EHRFormer perturbations
To gain model insights from EHRFormer, we developed a pretrained tabular BERT similar to the pretraining process described in the modeling tasks. We specifically included data from all years and included additional features of interest such as transplant year (TX_YEAR) as well as all the features from the 2015-Present model. The entire dataset was used for pretraining as opposed to setting aside a test cohort. Hyperparameter search was performed within the entire dataset as described previously. We then ran this new model on the fine-tuning binary classification task of 1-year mortality. To understand feature importance, we randomly sampled half of the input observations 10 times. From these sampled observations, we manipulated features of interest by manually changing the bins for one or multiple features in each of the sampled observations. These new “perturbed” inputs were fed to the model during fine-tuning. This process returned new probabilities of a positive class outcome (ie. 1 year mortality) determined by the model when given a perturbed set of features, visualized here as probability distributions before and after the perturbation was applied.
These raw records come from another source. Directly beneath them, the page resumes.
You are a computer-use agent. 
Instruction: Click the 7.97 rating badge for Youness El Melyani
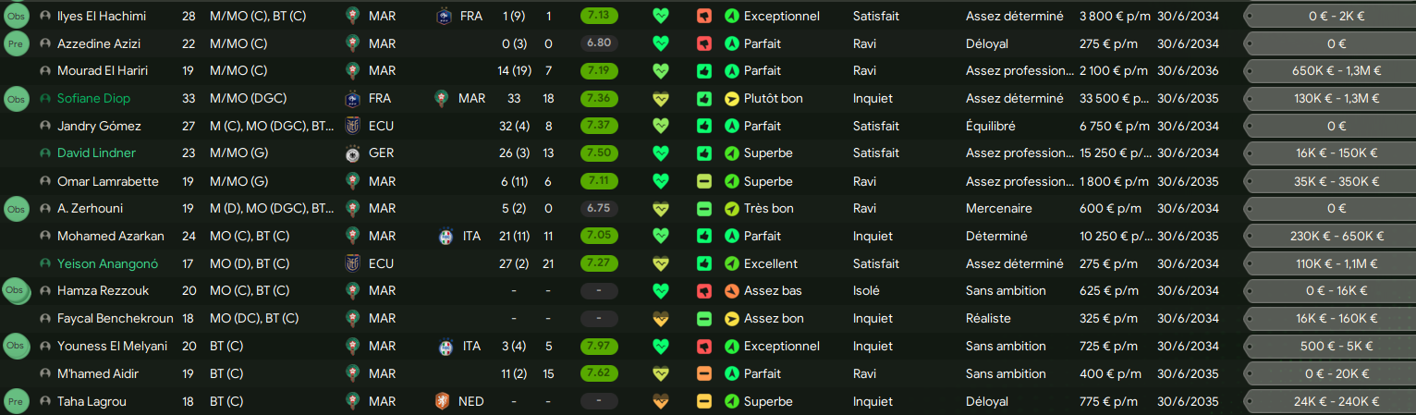pos(600,347)
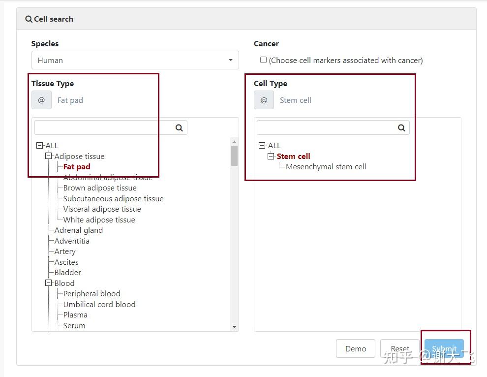
Task: Click the Cell Type search magnifier icon
Action: pyautogui.click(x=401, y=128)
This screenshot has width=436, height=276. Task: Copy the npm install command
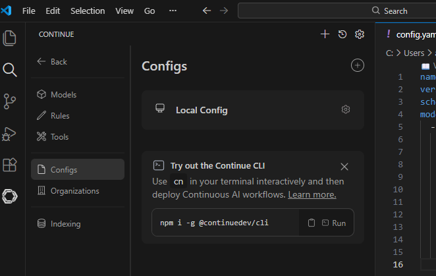312,223
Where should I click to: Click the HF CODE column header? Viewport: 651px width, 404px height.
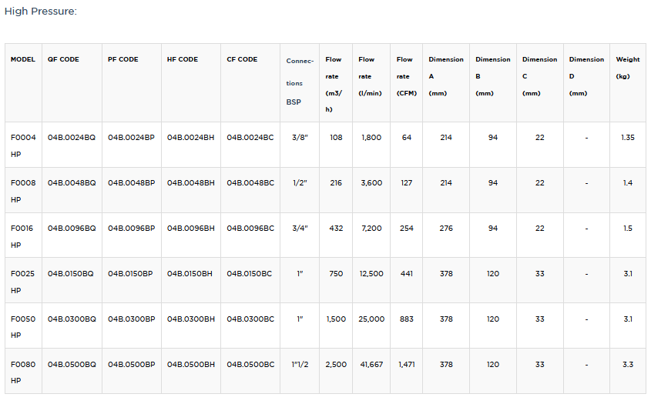point(183,59)
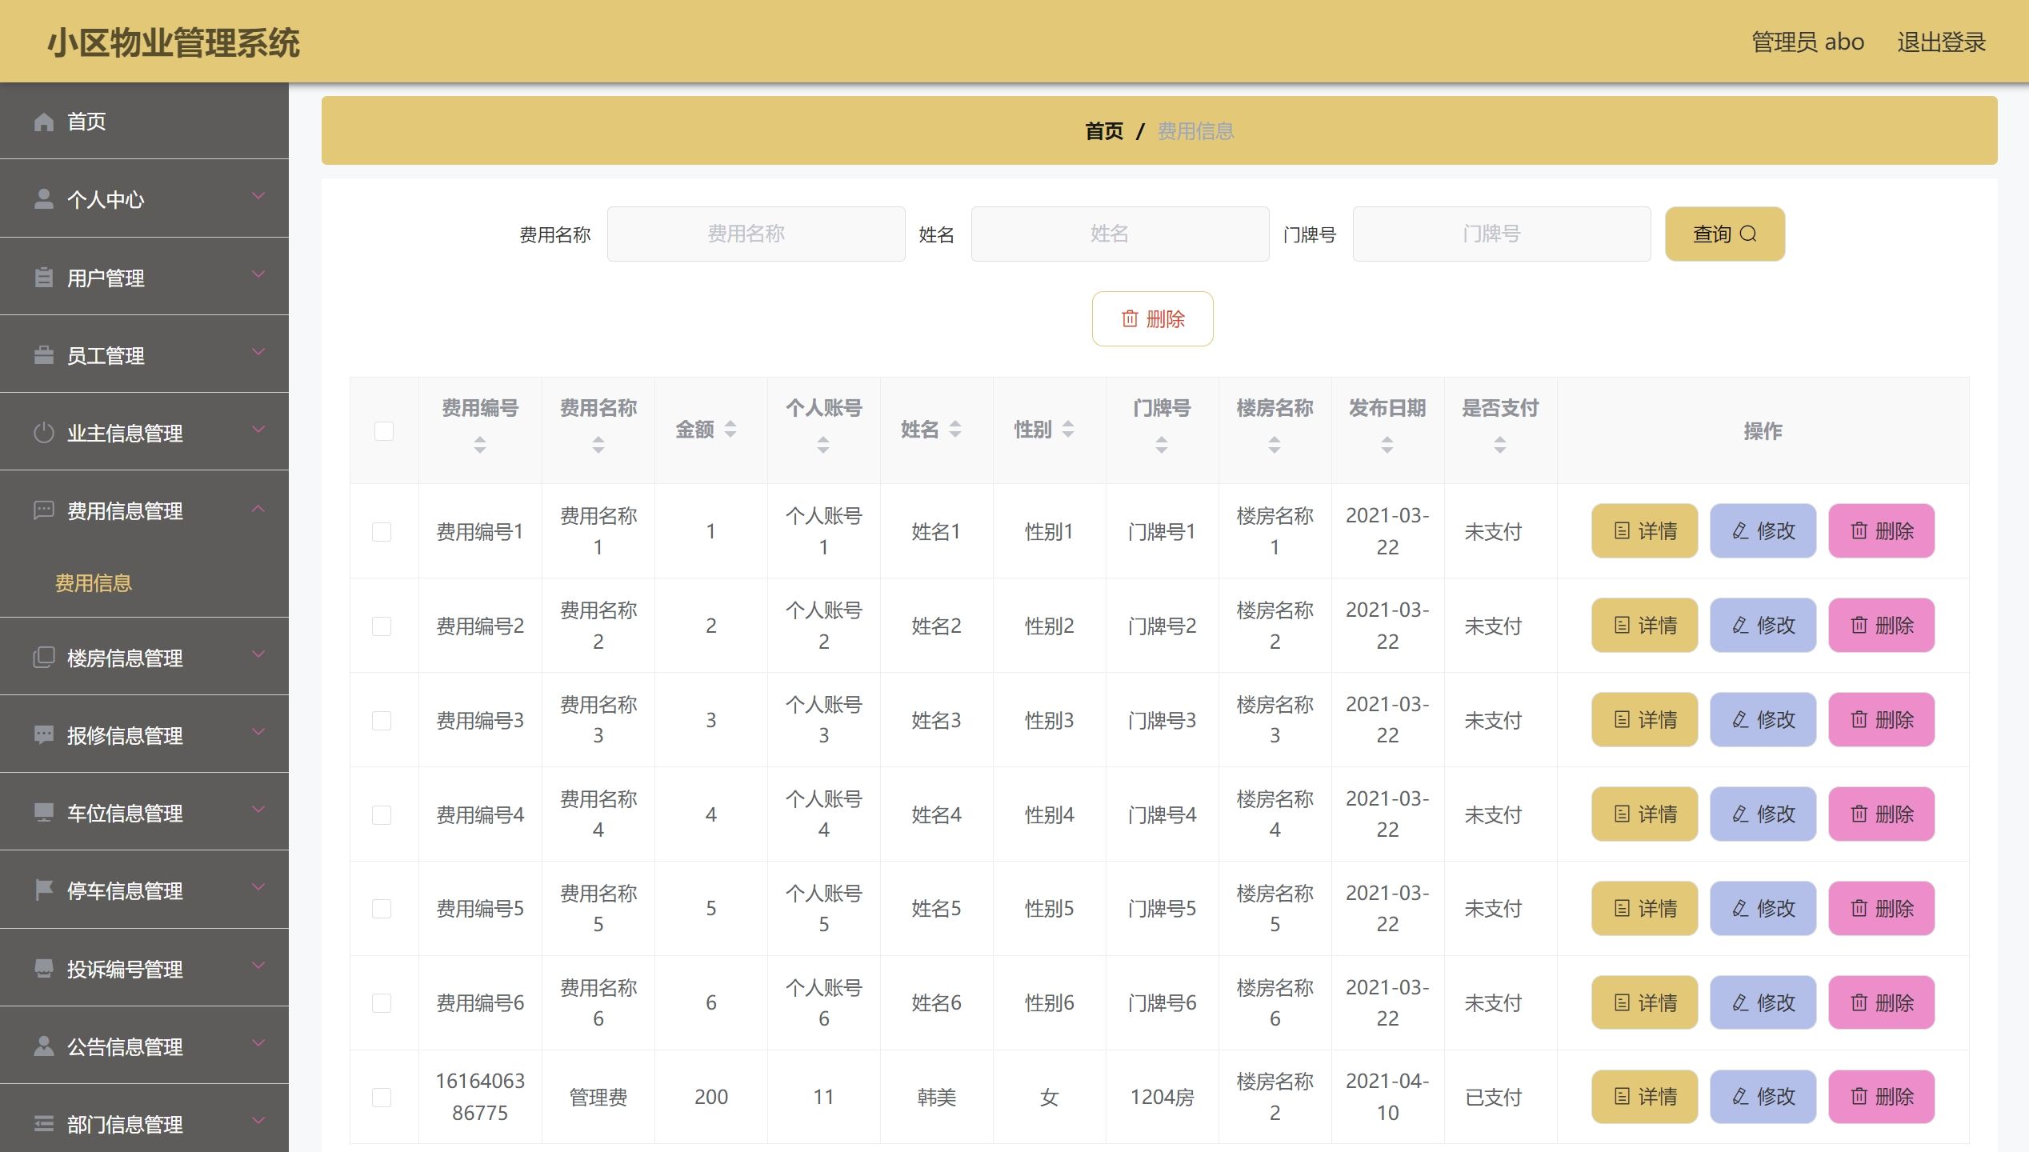Image resolution: width=2029 pixels, height=1152 pixels.
Task: Toggle checkbox for 费用编号2 row
Action: click(383, 624)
Hierarchical clustering for length of stay analysis
Hierarchical clustering was performed on all observations using all the features that were used for prediction of 1 year mortality (140 features). Numerical features were mean imputed while categorical features were mode imputed. The ward linkage method and euclidean distance were used. Whether an individual died during their index stay was used as the row annotation feature.
Propensity score matching for creating matched cohorts for length of stay analysis
To examine associations between those who died during the index stay and those who did not, we performed propensity score matching with psmpy45 to generate a matched cohort of controls. 1:5 matching was performed based on patients with similar transplant year, indication grouping, gender, age, and ethnicity. Missing data were imputed prior to matching with a simple mean strategy. KNN matching with propensity logits was performed at a 1:5 case:control ratio to mitigate class imbalance.